Population Research and Policy Review, 2022, vol. 41, issue 5, No 4, 1949 pages

Abstract: Abstract Traditional dependency ratios based on the United Nations’ old age definition (≥ 65 years) appear to be an inappropriate indicator for many developing countries, including Bangladesh. Bangladesh, with a retirement age of 59 in many sectors, defines old age as ≥ 60 years, whereas the United Nations documents 60–64 years as working age. This study offers two modifications to the traditional formulas of dependency ratios and compares the modified measures against the traditional measures from 1975 to 2100. Using data from the United Nations and the World Bank, (i) we moved the cut-off for ‘old age’ to 60 instead of 65 years, considering 15–59 years as ‘potentially working’, and (ii) we used the economically active population instead of the entire working-age population. Using our modified calculations, the growth rate of older adults (≥ 60 years) will be at its peak (4.6%) between 2020 and 2030 and continue to increase until 2085, though we will observe a negative population growth after 2055, and 2020–2040 appears to be the best time for reaping the highest demographic dividend. Compared to our modification, the traditional formula undercounted the older adults substantially, predicting a much lower demographic and financial burden.

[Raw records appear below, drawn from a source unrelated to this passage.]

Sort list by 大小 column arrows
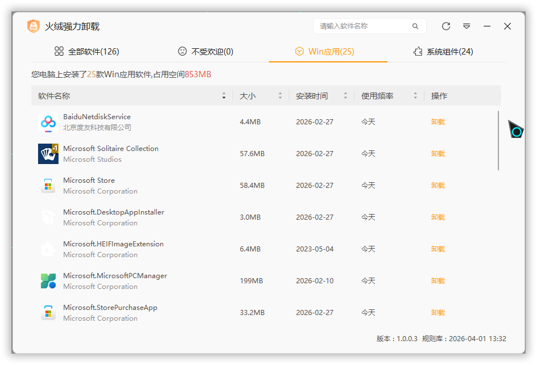 coord(280,96)
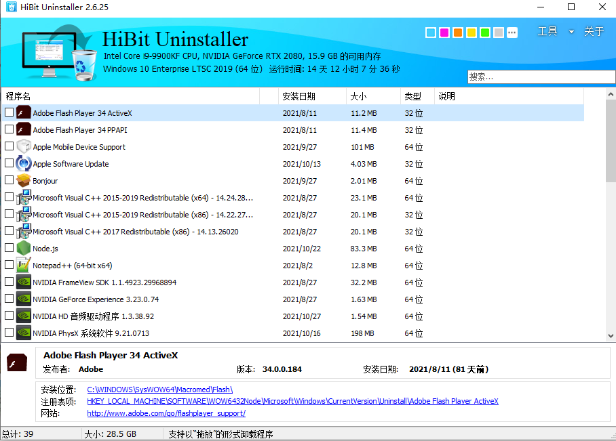Open the 工具 (Tools) menu
Image resolution: width=616 pixels, height=441 pixels.
click(547, 31)
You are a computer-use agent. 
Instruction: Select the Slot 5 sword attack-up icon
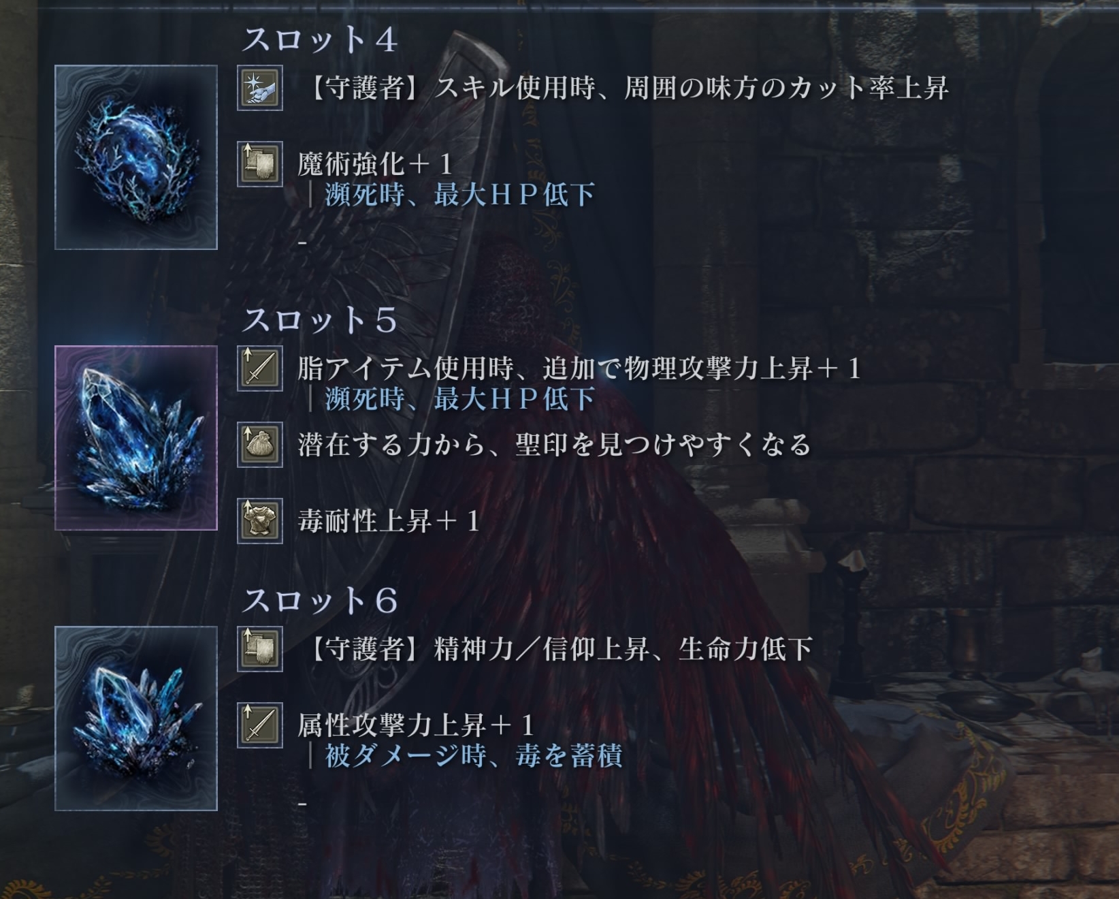[259, 368]
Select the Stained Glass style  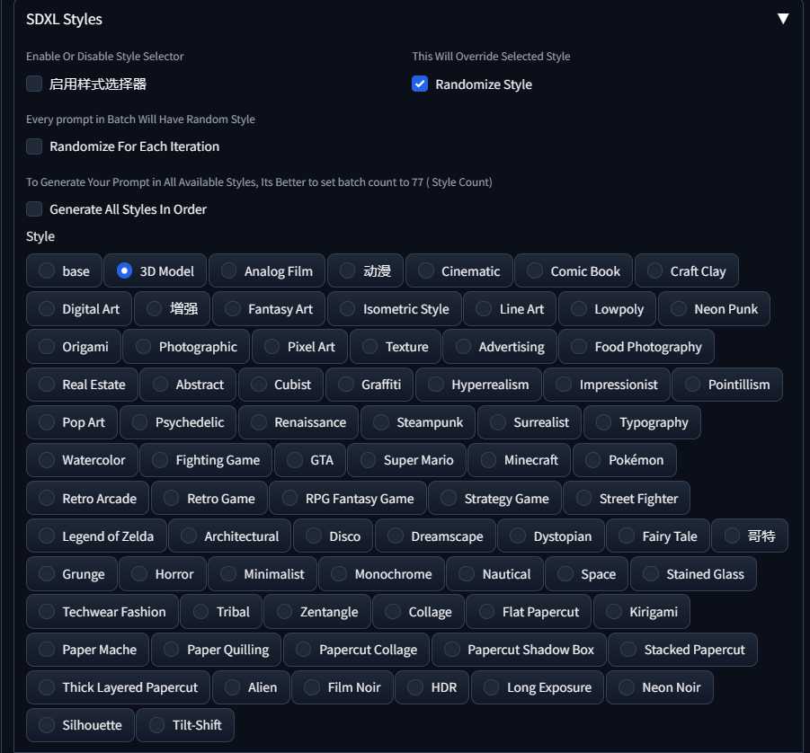[651, 573]
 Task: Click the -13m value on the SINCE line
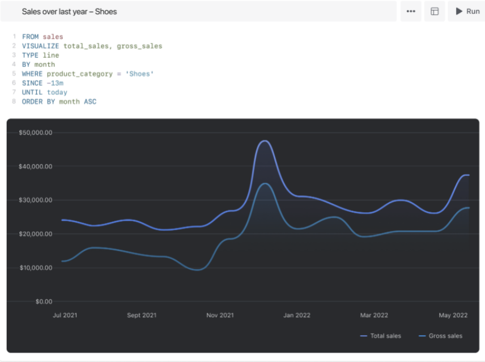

The modifications and associated estimates are important in advancing our understanding of dependency ratios in Bangladesh and have policy and practical implications in preventing the inaccurate representation of demographic and financial issues, and they are useful for planning for geriatric care, social safety nets, and healthy aging. The modified formulas may also be applicable in other countries which adopt ≥ 60 years as an old-age threshold.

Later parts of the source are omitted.